Dans quel contexte s’inscrit la souscription de ce prêt garanti par l’Etat (PGE) ?
Jean-Charles Robin : Lorsque le confinement a été décrété, nous ignorions sa durée. Or, l’arrêt de l’ensemble de nos chantiers signifiait aussi celui de la facturation. Nous risquions donc d’être confronté à une baisse significative de notre trésorerie. C’est en anticipation de cet effetque nous avons demandé un prêt garanti par l’Etat (PGE).
Quelles sont les modalités de son octroi ?
La procédure est très encadrée car le PGE fait partie des mesures lancées par le ministère des Finances afin de soutenir la trésorerie des entreprises pendant la crise.

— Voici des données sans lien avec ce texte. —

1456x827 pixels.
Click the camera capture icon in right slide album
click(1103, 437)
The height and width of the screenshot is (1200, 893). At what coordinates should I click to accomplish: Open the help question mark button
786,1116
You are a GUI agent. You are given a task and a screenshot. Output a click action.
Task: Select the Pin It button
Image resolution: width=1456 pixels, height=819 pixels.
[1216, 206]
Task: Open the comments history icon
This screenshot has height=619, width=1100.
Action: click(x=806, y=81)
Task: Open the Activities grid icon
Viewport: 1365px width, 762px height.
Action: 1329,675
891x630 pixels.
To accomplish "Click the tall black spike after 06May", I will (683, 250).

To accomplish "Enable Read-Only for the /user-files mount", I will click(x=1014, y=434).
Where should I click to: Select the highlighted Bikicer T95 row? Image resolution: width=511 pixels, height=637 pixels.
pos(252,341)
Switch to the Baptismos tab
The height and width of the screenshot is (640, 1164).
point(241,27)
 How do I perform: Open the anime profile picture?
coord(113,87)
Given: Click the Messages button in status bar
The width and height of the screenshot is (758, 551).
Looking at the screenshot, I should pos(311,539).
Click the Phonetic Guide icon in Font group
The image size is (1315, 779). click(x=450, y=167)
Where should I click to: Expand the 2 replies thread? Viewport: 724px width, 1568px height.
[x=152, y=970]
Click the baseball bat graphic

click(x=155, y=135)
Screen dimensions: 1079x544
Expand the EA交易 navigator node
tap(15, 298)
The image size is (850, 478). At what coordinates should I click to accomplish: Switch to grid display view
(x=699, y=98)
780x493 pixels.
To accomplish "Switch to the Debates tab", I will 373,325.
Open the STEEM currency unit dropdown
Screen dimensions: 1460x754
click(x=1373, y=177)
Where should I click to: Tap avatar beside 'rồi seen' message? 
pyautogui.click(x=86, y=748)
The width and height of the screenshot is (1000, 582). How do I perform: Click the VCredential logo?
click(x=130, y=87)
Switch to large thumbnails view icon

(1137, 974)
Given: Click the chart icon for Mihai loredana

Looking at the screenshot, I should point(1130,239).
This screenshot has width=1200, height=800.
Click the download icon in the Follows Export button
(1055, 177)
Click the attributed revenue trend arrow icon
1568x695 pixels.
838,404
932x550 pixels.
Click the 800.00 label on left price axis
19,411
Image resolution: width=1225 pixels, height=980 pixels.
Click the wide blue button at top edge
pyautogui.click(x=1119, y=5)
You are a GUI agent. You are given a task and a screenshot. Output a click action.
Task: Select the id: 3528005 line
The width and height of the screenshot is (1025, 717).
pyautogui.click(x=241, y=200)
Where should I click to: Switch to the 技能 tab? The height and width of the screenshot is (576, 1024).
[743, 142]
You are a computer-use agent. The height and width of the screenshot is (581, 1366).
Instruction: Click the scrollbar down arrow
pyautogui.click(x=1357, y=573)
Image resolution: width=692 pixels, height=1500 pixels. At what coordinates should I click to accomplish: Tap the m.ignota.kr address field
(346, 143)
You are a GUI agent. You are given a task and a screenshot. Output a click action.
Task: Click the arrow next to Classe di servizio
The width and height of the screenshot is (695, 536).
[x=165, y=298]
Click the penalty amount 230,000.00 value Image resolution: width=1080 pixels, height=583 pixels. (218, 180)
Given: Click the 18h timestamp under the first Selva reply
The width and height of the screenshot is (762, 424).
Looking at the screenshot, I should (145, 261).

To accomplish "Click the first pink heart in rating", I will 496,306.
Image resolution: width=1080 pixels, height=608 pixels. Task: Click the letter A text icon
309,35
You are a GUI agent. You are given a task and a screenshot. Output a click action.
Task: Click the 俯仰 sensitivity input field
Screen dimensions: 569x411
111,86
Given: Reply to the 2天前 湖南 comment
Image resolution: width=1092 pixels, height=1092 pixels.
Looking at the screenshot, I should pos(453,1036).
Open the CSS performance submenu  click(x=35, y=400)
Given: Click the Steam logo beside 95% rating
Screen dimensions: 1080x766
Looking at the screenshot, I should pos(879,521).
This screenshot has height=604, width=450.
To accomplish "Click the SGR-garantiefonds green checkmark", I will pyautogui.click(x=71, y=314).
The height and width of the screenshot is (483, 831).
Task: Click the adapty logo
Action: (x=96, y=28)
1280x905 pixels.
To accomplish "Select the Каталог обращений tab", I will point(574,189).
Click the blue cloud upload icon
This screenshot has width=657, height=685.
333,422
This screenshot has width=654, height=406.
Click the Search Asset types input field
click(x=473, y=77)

Ce sont les neuf banques avec lesquelles nous avons l’habitude de travailler (Banque Palatine, BNP-Paribas, Bred Banque Populaire, Caisse régionale de Crédit Agricole Mutuel de Paris et d’Ile de France, Crédit du Nord, Crédit industriel et commercial, Crédit Lyonnais, Natixis et Société Générale) qui nous prêtent 105 millions d’euros remboursables sous un délai d’un an. Le contrat de prêt est négocié entre ces banques, puis la Banque publique d’investissement (BPI) en vérifie les modalités et en particulier le fait que ce PGE soit bien conforme aux exigences de l’état. Pour les entreprises qui réalisent plus d’1,5 milliard d’euros de chiffre d’affaires et comptent plus de 5000 salariés, la signature du ministre de l’économie est nécessaire, ce qui donne lieu à un arrêté publié au Journal officiel, comme cela a été notre cas.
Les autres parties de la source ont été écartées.